:: MATERIAL TO PROCESS ::

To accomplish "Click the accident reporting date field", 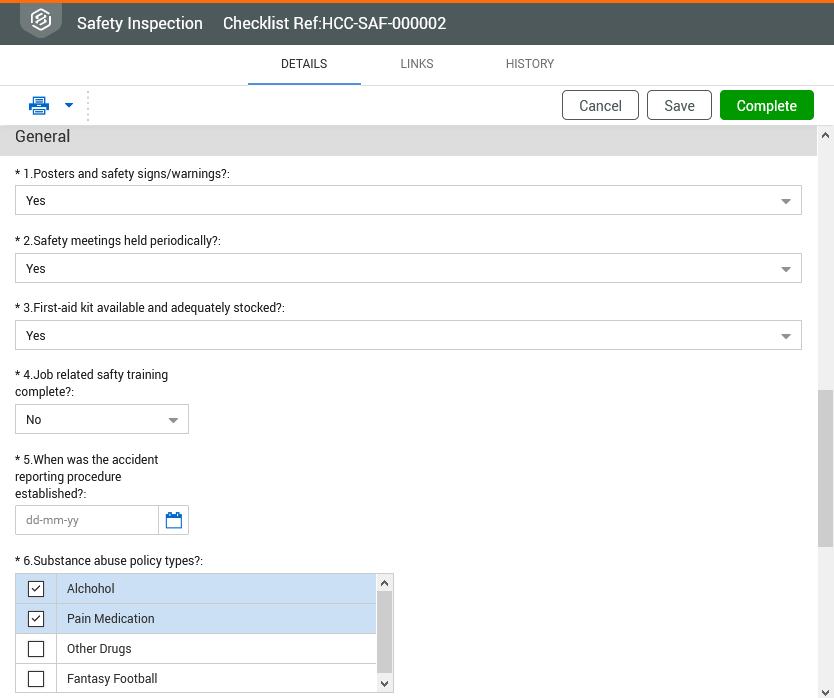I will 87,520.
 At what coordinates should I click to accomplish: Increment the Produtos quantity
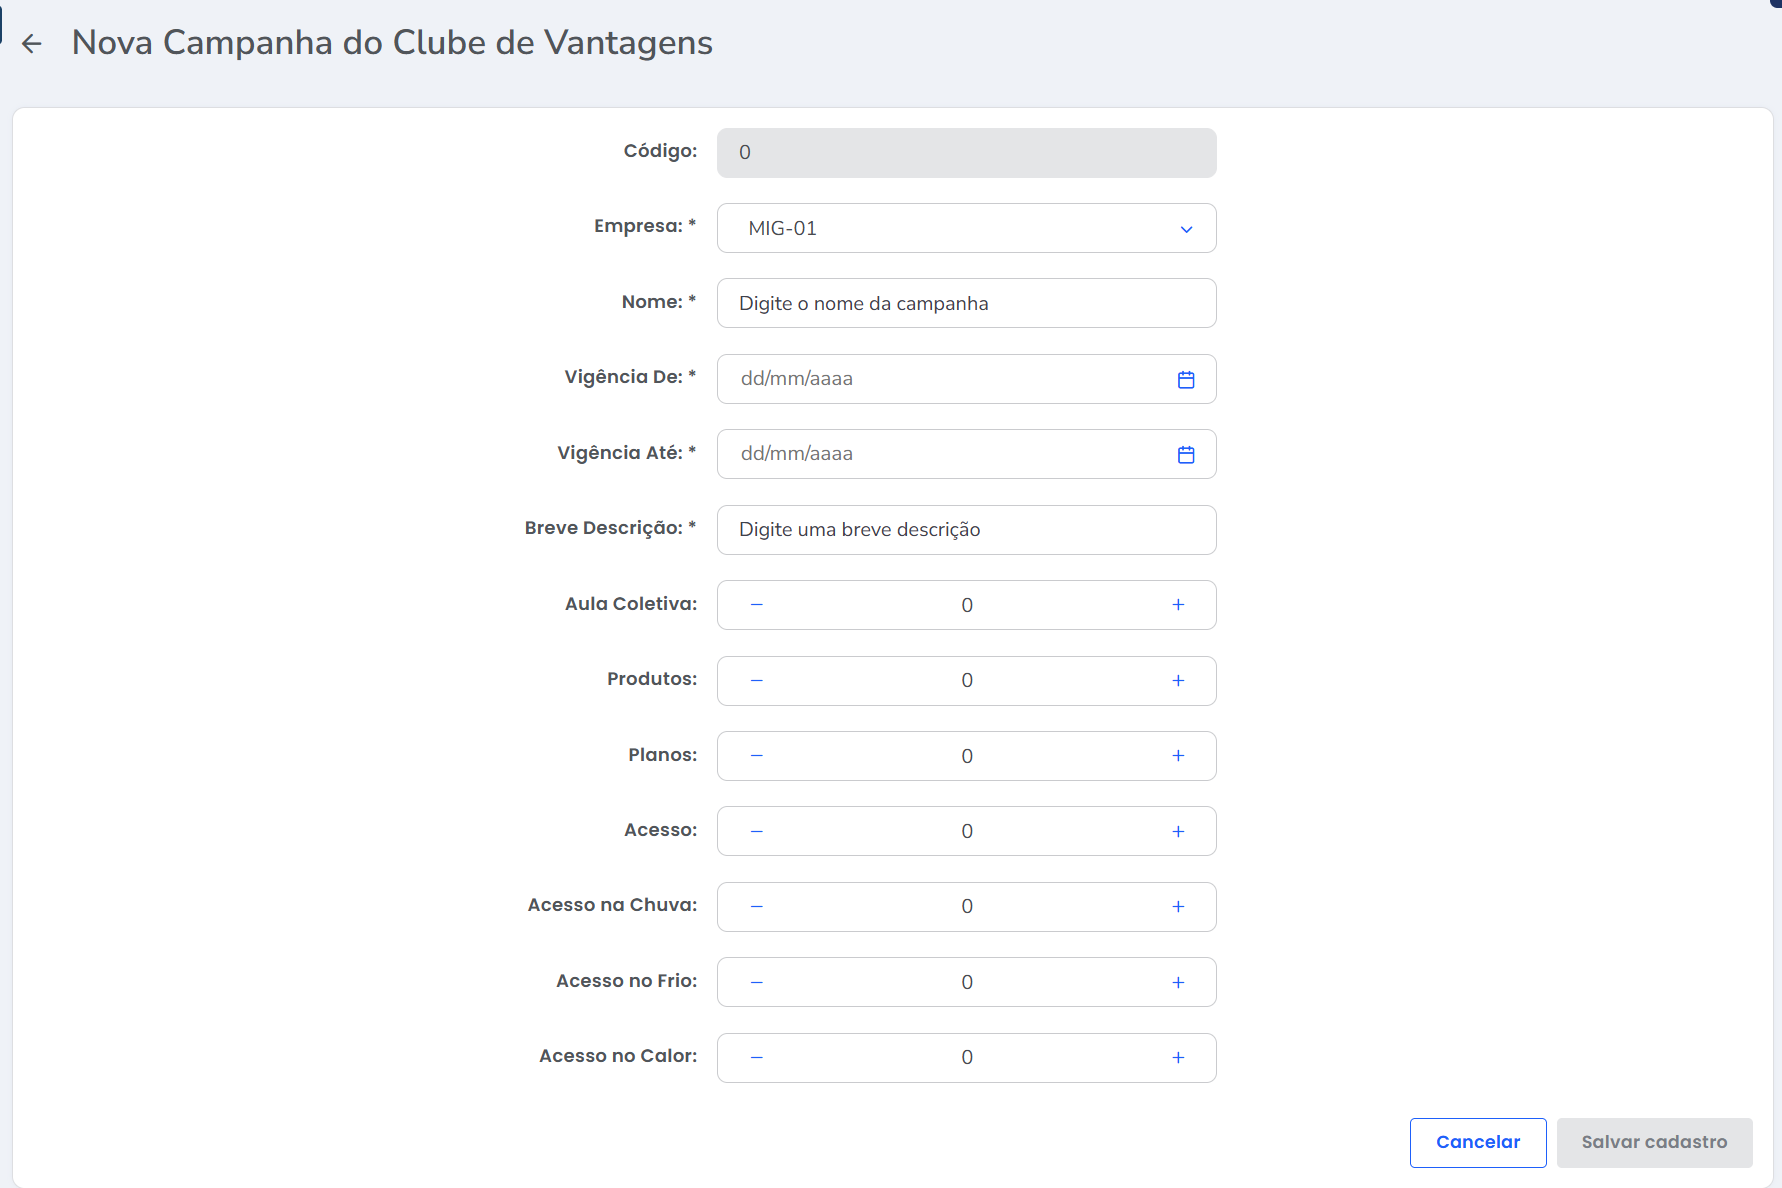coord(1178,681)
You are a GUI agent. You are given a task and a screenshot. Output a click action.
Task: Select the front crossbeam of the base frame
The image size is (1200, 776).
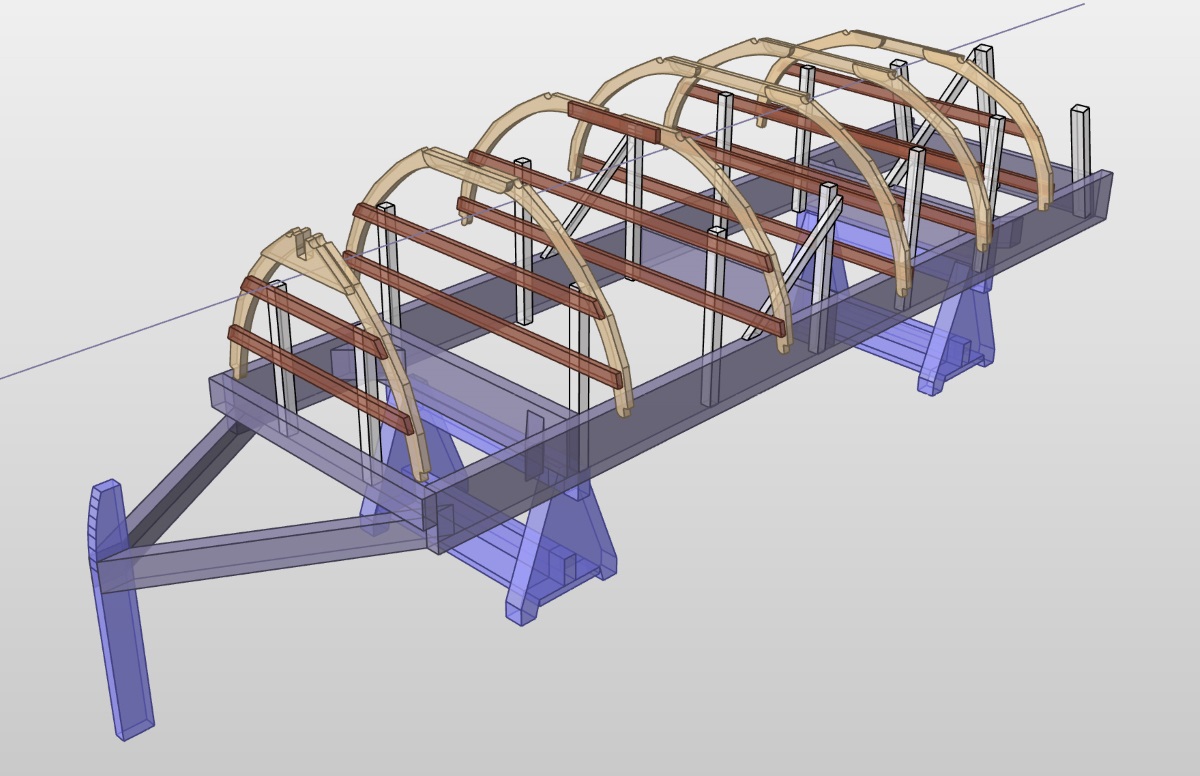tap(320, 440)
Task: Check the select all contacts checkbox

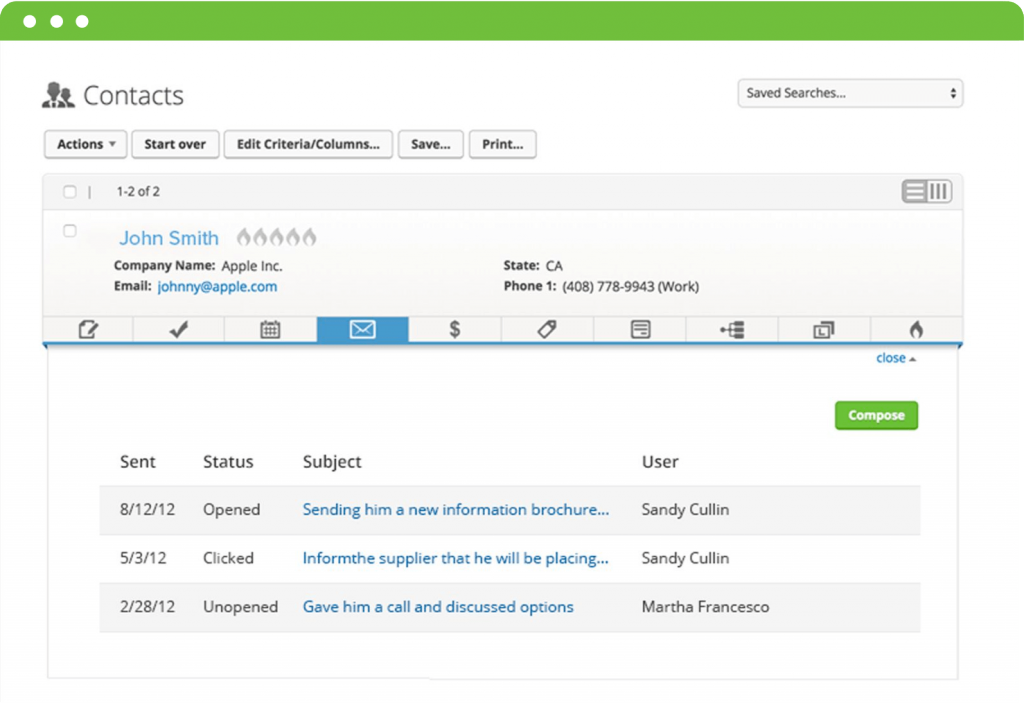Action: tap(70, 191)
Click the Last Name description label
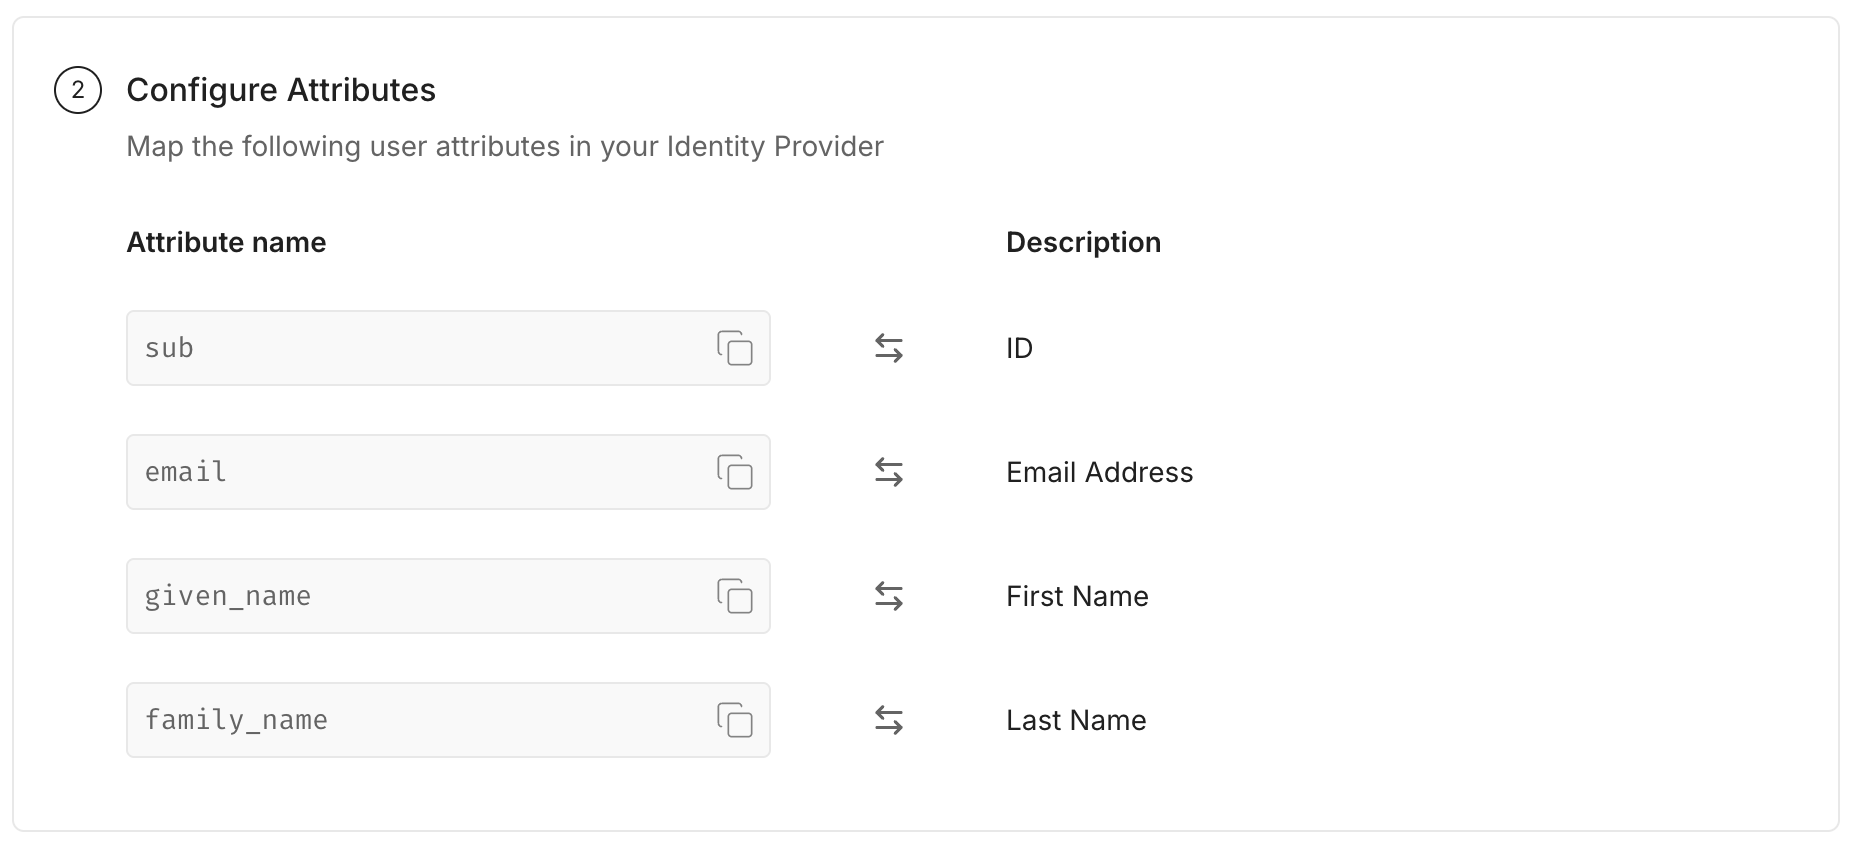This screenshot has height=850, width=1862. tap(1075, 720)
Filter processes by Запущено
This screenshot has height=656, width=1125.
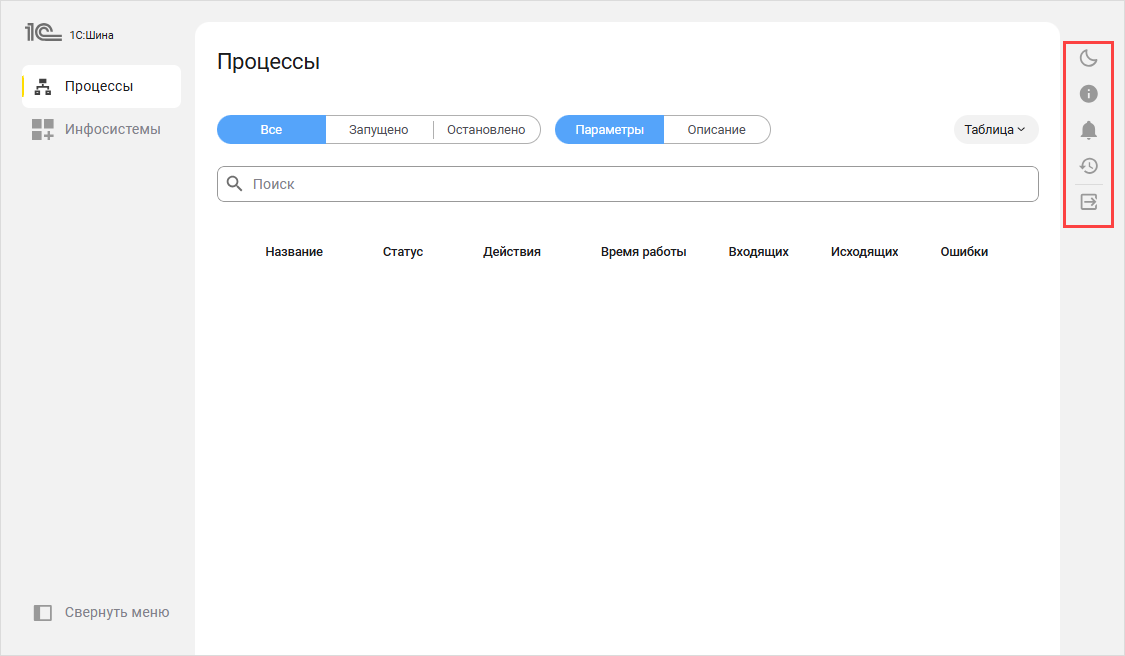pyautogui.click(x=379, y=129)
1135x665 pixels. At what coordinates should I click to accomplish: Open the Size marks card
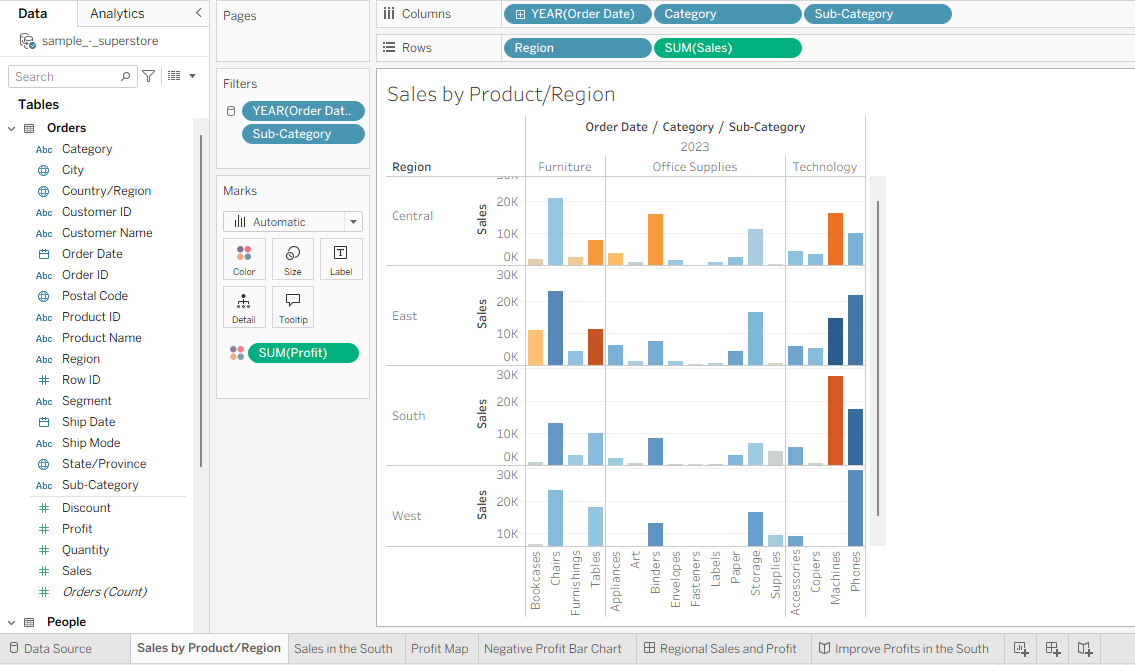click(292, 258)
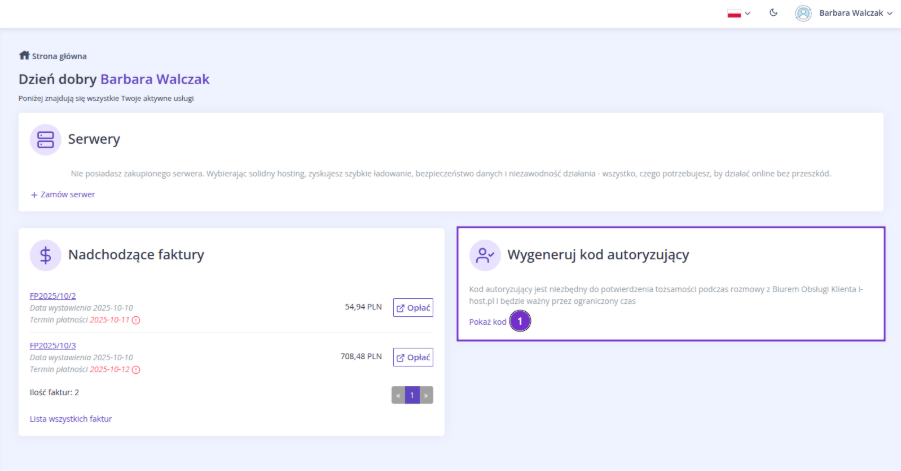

:::

Only the lines starting at the one that holds "Click the Last Name description label" and ending at the last line of the data belong in your answer. Please set them down exactly and omit the pictures.

WRITTEN REPLY:
Click the Last Name description label
This screenshot has height=850, width=1862. tap(1075, 720)
Filter processes by Запущено
This screenshot has height=656, width=1125.
pyautogui.click(x=379, y=129)
1135x665 pixels. At what coordinates should I click to accomplish: Open the Size marks card
click(292, 258)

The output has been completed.